So, what is all of that besides sob stories about experiences with homophobia, guaranteed to elicit some emotion, be it anything from shock to boredom. These stories are not anything anyone who has discussed homophobia has never heard, nor are they unique in any way. Yet they replayed in my mind last year as I worked with teenagers all day, every day. There, I heard the word ‘gay’ being used as an insult daily and a wall of insults and defensiveness being raised when the topic of homosexuality was raised. I remember debating with one student regarding the ‘right’ to be gay where he ended with ‘I am allowed my opinion and I think it’s wrong’. Then I realized; these students will grow up to be those behind the keyboard, or even face to face, denying the right of life to someone because of their sexuality. Maybe not – perhaps they’ll grow to be more open-minded. Or maybe they’ll continue thinking as they’re thinking, living with part of that as their personality. The open-minded option would be good. The other means they will teach through their thoughts and examples, their children and those in contact with them to adopt their thinking, carrying it through to another generation.

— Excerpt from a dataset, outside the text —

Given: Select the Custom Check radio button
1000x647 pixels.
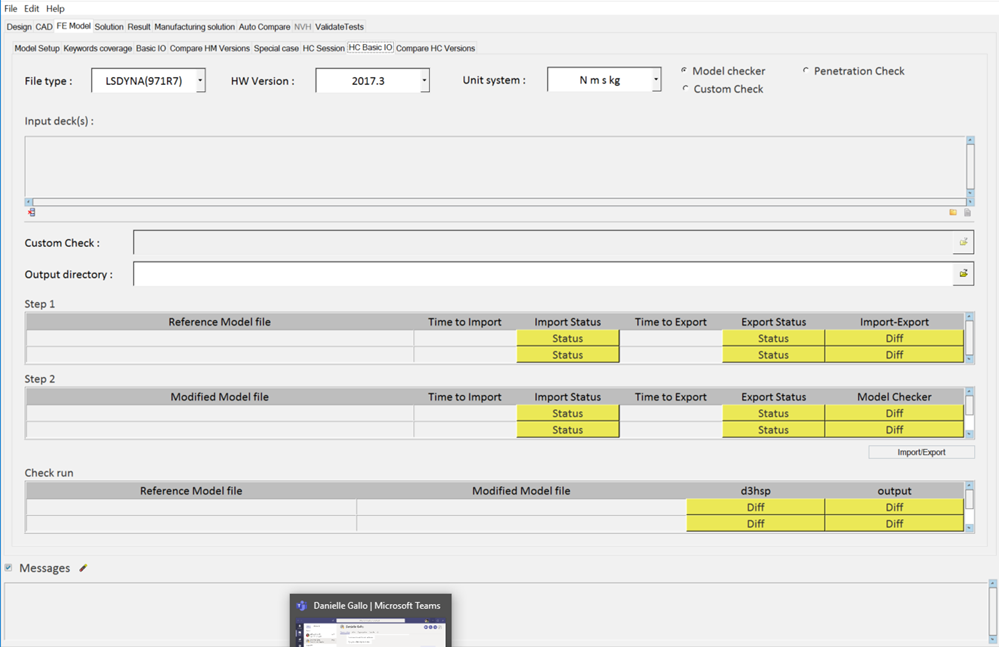Looking at the screenshot, I should (685, 89).
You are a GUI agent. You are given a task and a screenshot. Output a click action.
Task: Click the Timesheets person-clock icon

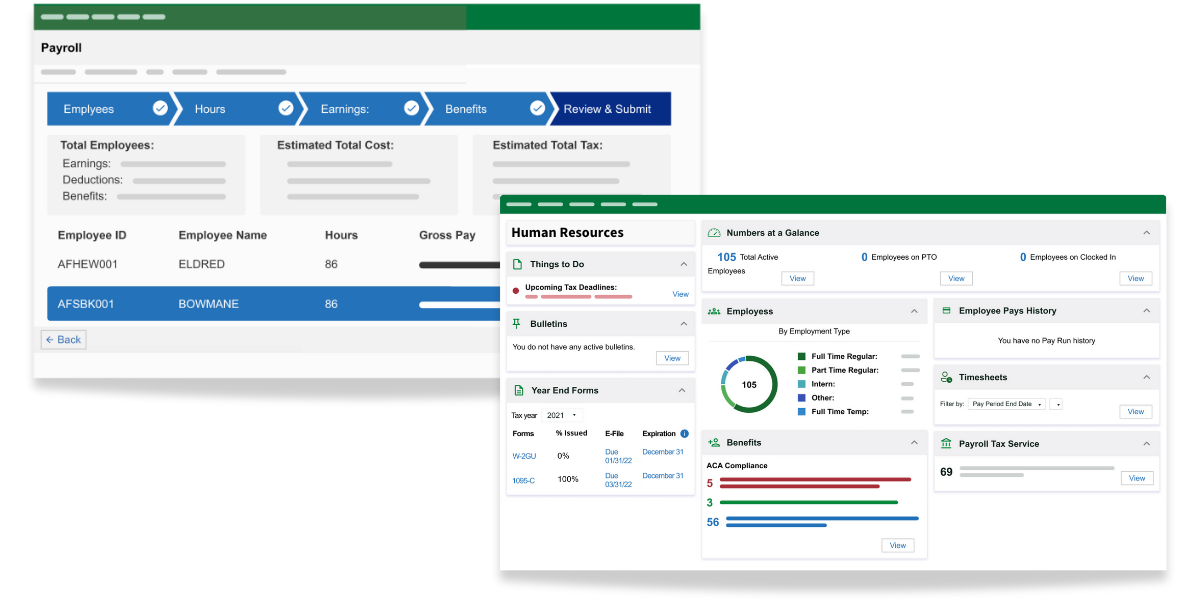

I think our schools are breeding grounds for homophobia. We have 'gay' as the insult du jour. Boys cannot be sensitive or they are called 'fags'. Lesbianism is cool as long as they are doing it for guys. We need to teach on this issue and we need to make our schools safe. It is only when schools change that the world can change. Our schools produce those that run the world. If they leave with a lack of understanding then they leave with a closed mind. We need to open it - even just a crack - so that they can try to make changes in their world. Many of my thoughts related to this issue are tied closely with my feelings on feminism and Womyn’s studies, so much so that it’s hard to separate them. I don’t know if that makes light of either, I just think that students need to learn so much in both areas that sometimes it’s hard to know where to start.

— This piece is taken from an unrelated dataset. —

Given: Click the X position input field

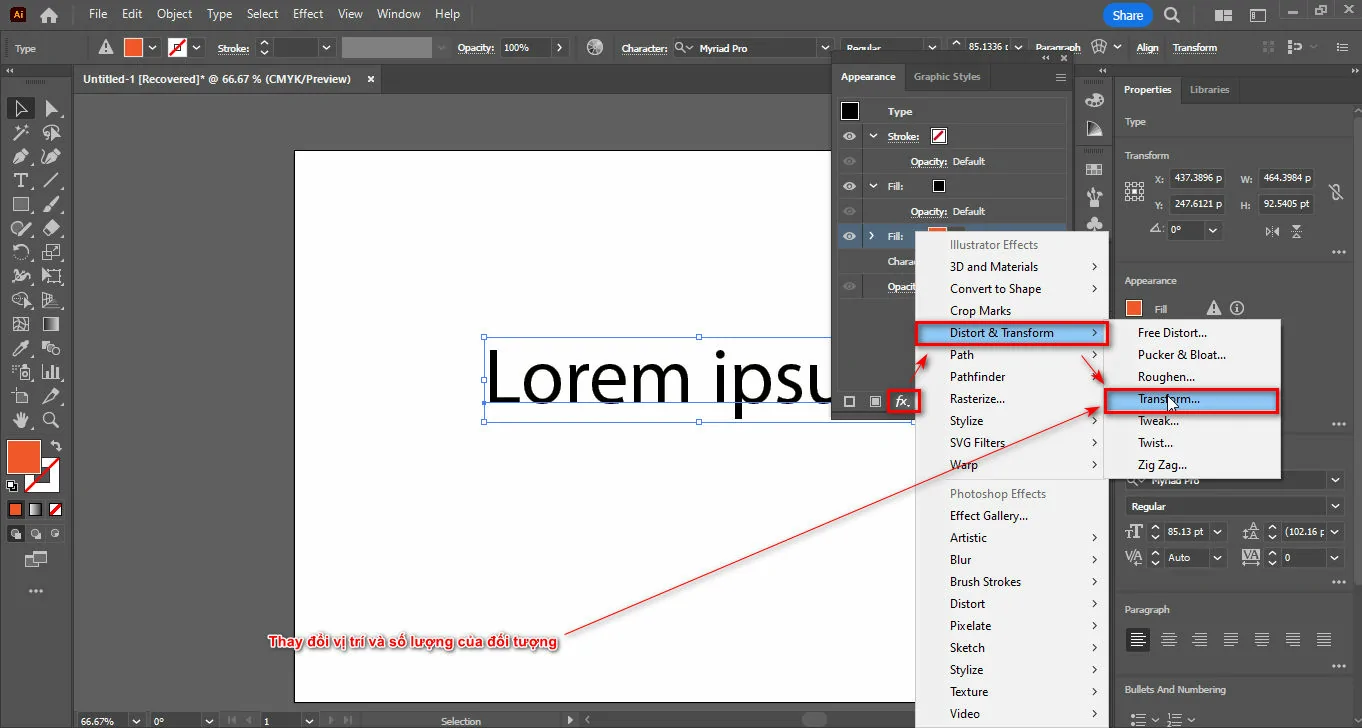Looking at the screenshot, I should 1199,179.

I would partly agree with the statement “Campus surveys at multiple universities (e.g. University of California at Los Angeles; Sheppard, 1990) rated campus intolerance of homosexuality as more serious than racial or gender intolerance”. (Tierney and Dilley, p. 49) In our schools, the intolerance of homosexuality is strong and is uninformed. However, so is our intolerance of different gender roles. We do not, as Sears puts it, “enhance [all] students’ understanding of the sexual diversity within each person” (Tierney and Dilley, p. 58). Mentioning sexuality in my class, I was asked ‘why do we keep doing this gay stuff?’. Of course, I was never asked ‘why do we keep doing this male stuff’, or ‘why do we keep doing this hetero stuff’. A few mentions of the alternative, presented as not the alternative but instead another source of reading topics, meant that I was concentrating on that topic. My students had become so accustomed to learning about the Hetero, Male, White majority that essays on Matthew Sheppard threw them completely. It reminds me of reading the comment in ‘Schoolgirls: Young Women, Self-esteem, and the confidence gap’ by Peggy Orenstein when a young girl commented “I like that Ms. Logan does things on women and women’s rights… She never, never discriminates against girls and I’m glad that someone got that idea. But sometimes I think the boys don’t like it.” (Orenstein, p. 254). Orenstein points out that from her observations, equality seems to be a loss for the males, accepting a equal place in the classroom with those who they have been taught in some way are less equal than they are. Perhaps my students felt that way about the inclusion of those not in the sexuality majority – that they fear they will lose their place in the dominance that is heterosexuality. Or perhaps it’s a fear that comes from misinformation and lack of knowledge. That isn’t a power issue at all but instead one where students have been taught through slurs and societal treatments of homosexuality. Which, does make it a power issue as those who have been taught that and live that feel they have power over those who they condemn. You need to have power over someone to feel you can condemn them.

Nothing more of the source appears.